Brief summary of meeting
Attendance: Tony, Marius, Sasha, Maryna, Jenny, Beate
1) Sasha's talk:
- p2: Seems that the asymmetry in the y-plane between electrons and positrons is due to secondary electrons/positrons with laser photons. Two actions:
- A1: Tony to generate MC with head-on laser beam, and to check orientation of the curreny 17-degree laser (horizontal or vertical?)
- A2: Sasha to check if in stdhep file the asymmetry is indeed there for "final" electrons and positrons
- general: action A0 is to agree on naming of the various regions of our experiment (either A, B, C... or something else) (Sasha and Marius)
- p6: either make clear that this talk is only about gamma-gamma or add rates for the egamma setup also (that would be best!)
- p7: also mention XFEL beam parameters
- p9: explain what "selections" are in green curve in top plot: is this the x/y selection of 25 um?

Dataset excerpt
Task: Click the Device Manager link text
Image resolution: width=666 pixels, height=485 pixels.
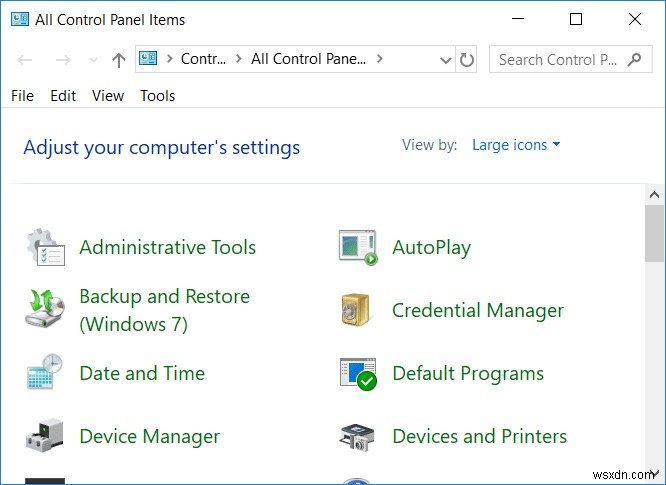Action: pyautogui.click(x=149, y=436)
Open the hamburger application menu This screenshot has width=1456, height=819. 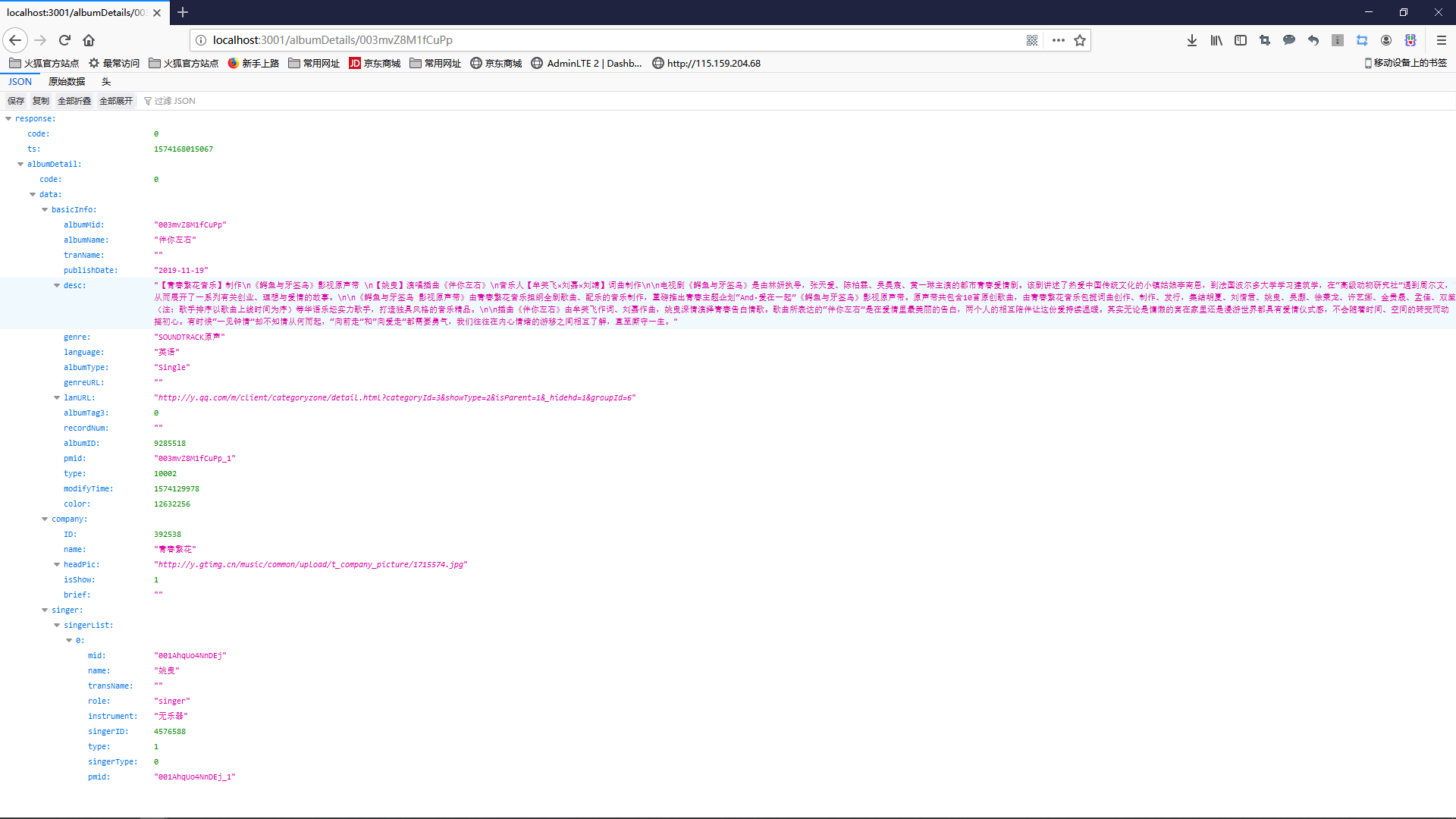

Problem statement
Reproduce the meeting summary from "Brief summary of" to "(horizontal or vertical?)", substituting "light" for "laser".

Exercise answer
Brief summary of meeting
Attendance: Tony, Marius, Sasha, Maryna, Jenny, Beate
1) Sasha's talk:
- p2: Seems that the asymmetry in the y-plane between electrons and positrons is due to secondary electrons/positrons with light photons. Two actions:
- A1: Tony to generate MC with head-on light beam, and to check orientation of the curreny 17-degree light (horizontal or vertical?)